The report details how a high number of women also face detention and various forms of torture, including lashing, describing the process of arrest and prosecution of women based on the charge of improper Islamic hijab and unjust sentences.

However, it also highlights an important historical fact that despite 35 years of violent enforcement measures, Iranian women continue to resist hijab laws and through their daily struggles provide an example for women in other Muslim majority countries, in particular those in transition, to demand their rights and freedom.

Furthermore, despite many promises, there has been no tangible improvement since Mr. Rowhani took office.

“Thirty-five Years of Hijab” offers a number of recommendations and highlights the need for the international community to shine a spotlight on forced hijab as a symbol and means of imposing serious and systematic human rights violation on more than half of Iran’s population.

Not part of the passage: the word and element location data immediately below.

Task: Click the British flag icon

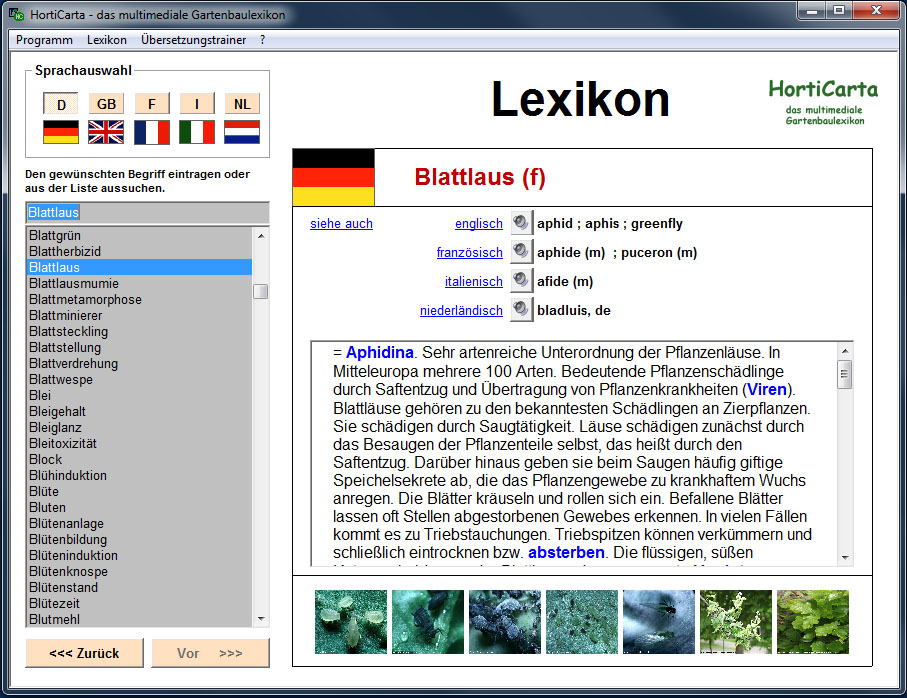Action: pyautogui.click(x=106, y=132)
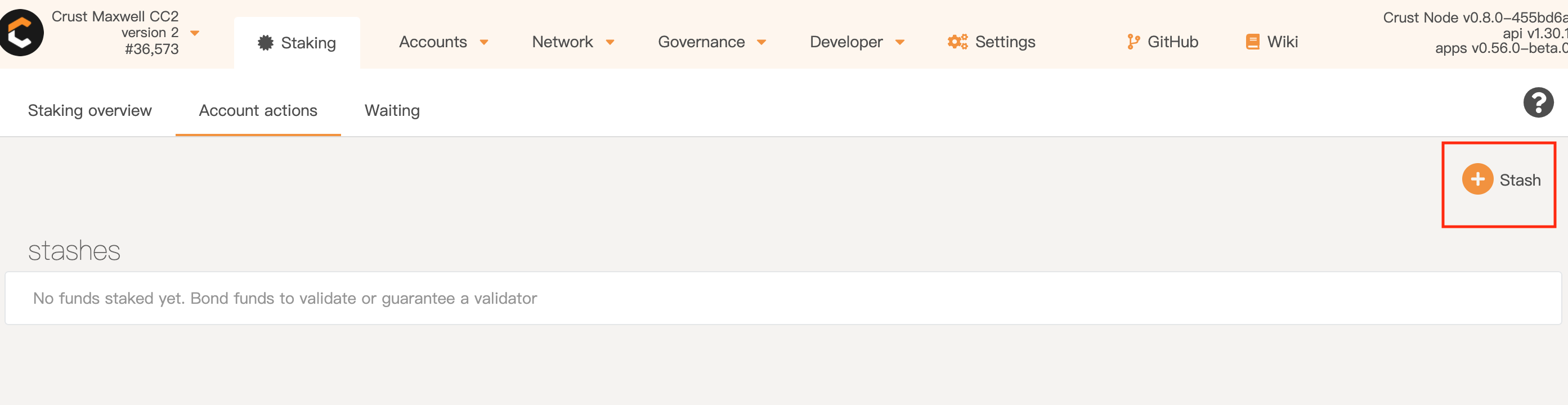Switch to the Waiting tab
The image size is (1568, 405).
(x=392, y=111)
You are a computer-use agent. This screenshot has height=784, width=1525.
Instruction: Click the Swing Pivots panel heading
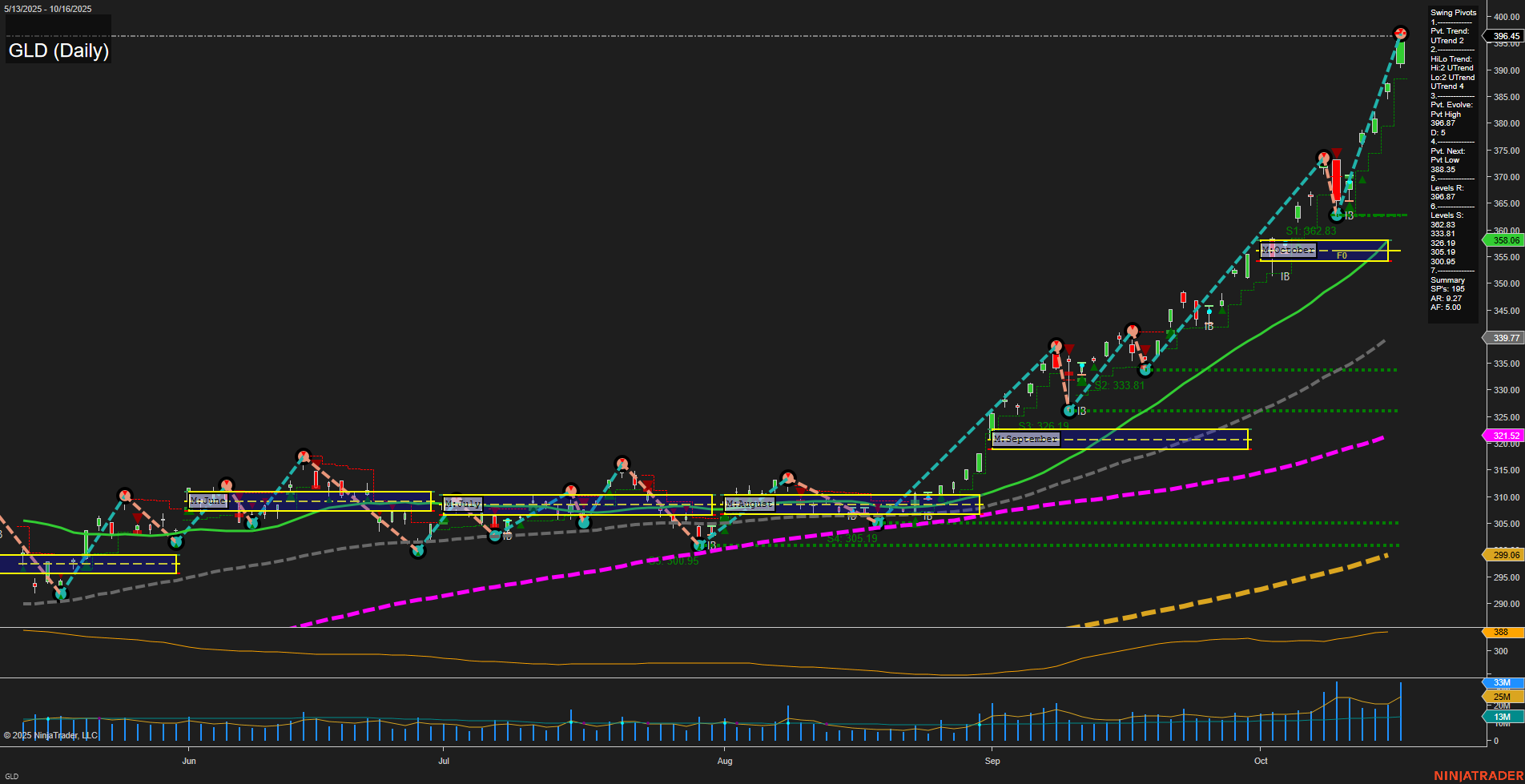(x=1453, y=13)
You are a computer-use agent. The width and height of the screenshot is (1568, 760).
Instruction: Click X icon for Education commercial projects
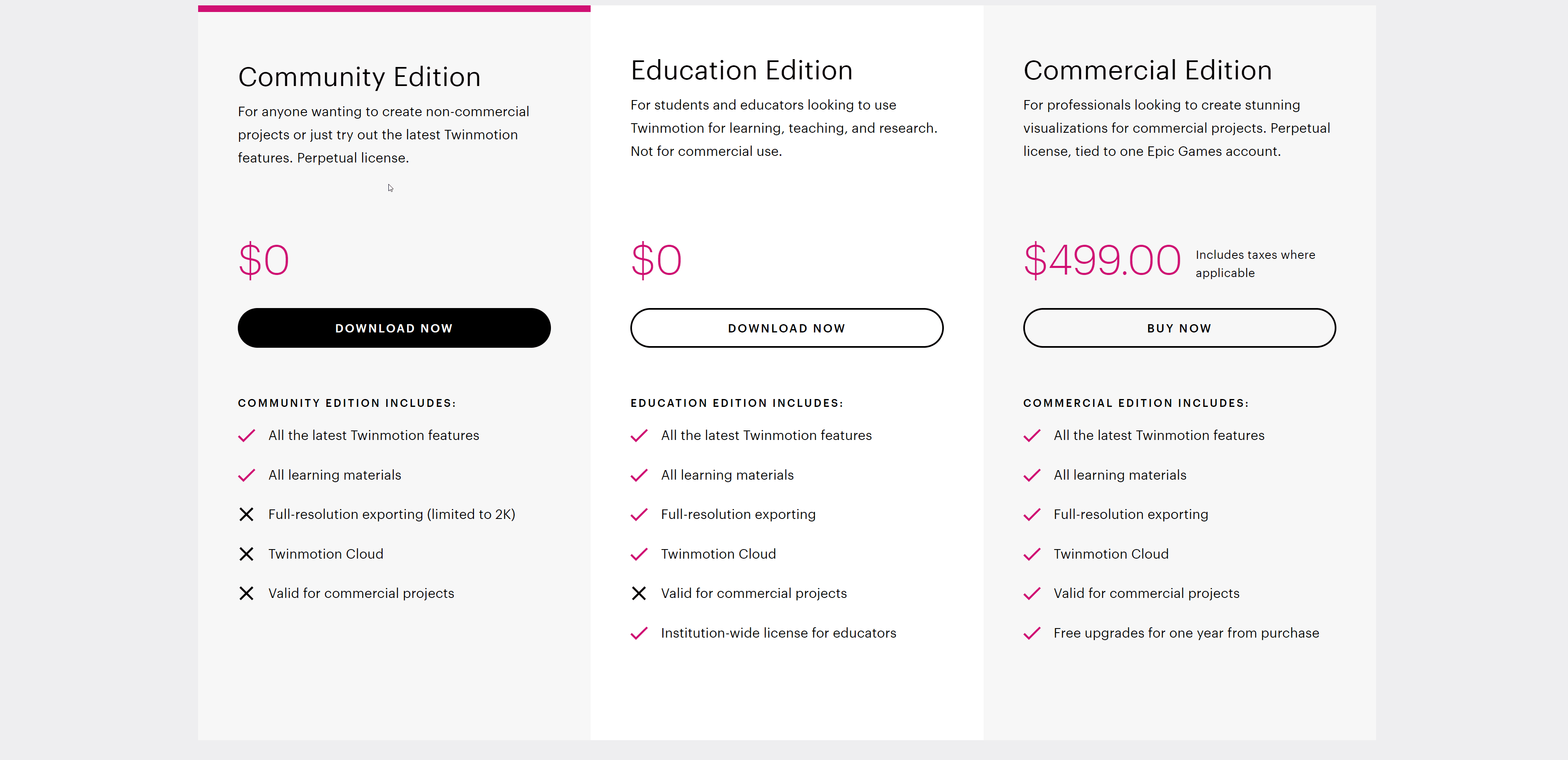point(639,593)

A Hivos partner since 2010, Justice for Iran is one of the few Iranian organisations that tackle sexual violence against women by the Iranian authorities head on. Specifically, it was established to eradicate the impunity and systematic practice by Iranian state officials of sexually abusing detained women to extract confessions. The organisation raises public awareness, demands accountability for women's rights violations committed by the Iranian government and actively seeks to hold perpetrators accountable for their crimes.

Hivos supports JFI because its overall mission and objective is to strengthen, promote and defend women's rights in the increasingly discriminatory and fundamentalist environment in Iran.